[What the task requires] Reproduce each record exactly, leaving nothing out.

=======

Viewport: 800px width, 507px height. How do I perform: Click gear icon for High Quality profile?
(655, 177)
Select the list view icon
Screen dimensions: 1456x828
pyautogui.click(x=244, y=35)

=======

[Output for this exercise]
Viewport: 800px width, 507px height. How do I perform: Click gear icon for High Quality profile?
(655, 177)
Select the list view icon
Screen dimensions: 1456x828
pyautogui.click(x=244, y=35)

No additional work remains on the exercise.